* _Data shown_:
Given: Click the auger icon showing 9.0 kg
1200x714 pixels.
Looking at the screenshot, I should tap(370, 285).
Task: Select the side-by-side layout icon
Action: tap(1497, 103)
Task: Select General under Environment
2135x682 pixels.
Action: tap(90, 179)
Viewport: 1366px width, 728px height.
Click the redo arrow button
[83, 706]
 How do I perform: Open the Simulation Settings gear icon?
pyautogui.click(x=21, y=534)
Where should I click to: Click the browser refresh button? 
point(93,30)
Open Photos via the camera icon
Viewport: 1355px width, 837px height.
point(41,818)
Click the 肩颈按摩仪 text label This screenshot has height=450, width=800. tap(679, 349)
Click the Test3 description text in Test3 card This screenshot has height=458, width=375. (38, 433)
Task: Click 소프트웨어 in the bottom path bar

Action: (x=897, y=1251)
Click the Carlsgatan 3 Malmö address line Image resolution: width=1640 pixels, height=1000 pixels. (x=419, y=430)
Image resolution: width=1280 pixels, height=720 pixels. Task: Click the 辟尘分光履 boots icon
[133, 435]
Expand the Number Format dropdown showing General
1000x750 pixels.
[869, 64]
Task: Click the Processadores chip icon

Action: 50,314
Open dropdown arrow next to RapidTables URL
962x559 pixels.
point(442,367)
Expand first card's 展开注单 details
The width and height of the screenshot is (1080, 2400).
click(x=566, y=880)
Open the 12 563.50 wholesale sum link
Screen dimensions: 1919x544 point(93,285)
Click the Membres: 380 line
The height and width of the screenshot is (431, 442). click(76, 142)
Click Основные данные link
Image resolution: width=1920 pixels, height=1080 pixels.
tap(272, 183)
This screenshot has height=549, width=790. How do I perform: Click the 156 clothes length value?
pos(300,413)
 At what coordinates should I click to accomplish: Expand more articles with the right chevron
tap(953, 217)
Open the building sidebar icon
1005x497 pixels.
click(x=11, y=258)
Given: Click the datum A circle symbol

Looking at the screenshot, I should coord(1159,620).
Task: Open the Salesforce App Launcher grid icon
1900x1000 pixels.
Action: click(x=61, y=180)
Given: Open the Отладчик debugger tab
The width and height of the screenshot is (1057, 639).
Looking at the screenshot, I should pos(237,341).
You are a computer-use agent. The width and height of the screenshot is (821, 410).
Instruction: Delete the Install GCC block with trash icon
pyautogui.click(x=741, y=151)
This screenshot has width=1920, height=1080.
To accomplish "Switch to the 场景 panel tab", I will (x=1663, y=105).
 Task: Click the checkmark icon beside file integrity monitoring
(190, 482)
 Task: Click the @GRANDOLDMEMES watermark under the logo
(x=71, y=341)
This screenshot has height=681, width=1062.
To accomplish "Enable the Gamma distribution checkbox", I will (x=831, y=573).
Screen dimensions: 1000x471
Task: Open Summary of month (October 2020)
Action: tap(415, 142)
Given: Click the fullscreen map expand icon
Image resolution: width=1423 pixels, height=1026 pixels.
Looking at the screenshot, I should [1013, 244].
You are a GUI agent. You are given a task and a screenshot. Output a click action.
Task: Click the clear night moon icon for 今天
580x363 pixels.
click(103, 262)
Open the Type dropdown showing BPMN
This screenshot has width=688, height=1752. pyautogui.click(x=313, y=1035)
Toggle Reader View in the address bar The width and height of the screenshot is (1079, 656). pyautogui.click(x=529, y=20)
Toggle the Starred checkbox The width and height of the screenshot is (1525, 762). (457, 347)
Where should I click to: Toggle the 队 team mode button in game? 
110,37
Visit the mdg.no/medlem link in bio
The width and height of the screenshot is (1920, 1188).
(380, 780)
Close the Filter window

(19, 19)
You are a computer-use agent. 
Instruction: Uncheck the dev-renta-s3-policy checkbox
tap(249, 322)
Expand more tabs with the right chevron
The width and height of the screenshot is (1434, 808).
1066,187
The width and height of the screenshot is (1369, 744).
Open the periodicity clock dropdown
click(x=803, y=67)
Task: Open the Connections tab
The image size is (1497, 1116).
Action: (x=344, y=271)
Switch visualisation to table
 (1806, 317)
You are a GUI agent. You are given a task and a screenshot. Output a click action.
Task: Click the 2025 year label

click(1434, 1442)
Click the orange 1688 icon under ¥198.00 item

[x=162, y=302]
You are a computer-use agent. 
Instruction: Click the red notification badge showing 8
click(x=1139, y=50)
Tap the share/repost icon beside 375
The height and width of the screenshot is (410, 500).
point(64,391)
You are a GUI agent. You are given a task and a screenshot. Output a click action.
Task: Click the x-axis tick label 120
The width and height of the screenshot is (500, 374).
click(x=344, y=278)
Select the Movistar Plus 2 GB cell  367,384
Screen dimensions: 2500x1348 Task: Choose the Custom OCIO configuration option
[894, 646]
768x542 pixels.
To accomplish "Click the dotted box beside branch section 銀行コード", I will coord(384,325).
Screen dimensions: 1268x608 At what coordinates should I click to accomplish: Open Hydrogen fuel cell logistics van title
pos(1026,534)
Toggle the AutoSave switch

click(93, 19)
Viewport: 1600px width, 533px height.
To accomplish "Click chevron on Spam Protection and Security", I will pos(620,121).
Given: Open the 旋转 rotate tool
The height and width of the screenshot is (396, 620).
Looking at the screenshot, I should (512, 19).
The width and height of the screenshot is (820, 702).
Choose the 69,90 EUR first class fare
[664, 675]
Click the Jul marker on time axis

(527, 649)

* _Problem statement_:
Echo the stretch of the listing above from the line containing "Task: Click the @GRANDOLDMEMES" through the line containing "click(103, 262)", both ends included, reproducing each line verbatim.

* _Final result_:
 Task: Click the @GRANDOLDMEMES watermark under the logo
(x=71, y=341)
This screenshot has height=681, width=1062.
To accomplish "Enable the Gamma distribution checkbox", I will (x=831, y=573).
Screen dimensions: 1000x471
Task: Open Summary of month (October 2020)
Action: tap(415, 142)
Given: Click the fullscreen map expand icon
Image resolution: width=1423 pixels, height=1026 pixels.
Looking at the screenshot, I should [1013, 244].
You are a GUI agent. You are given a task and a screenshot. Output a click action.
Task: Click the clear night moon icon for 今天
580x363 pixels.
click(103, 262)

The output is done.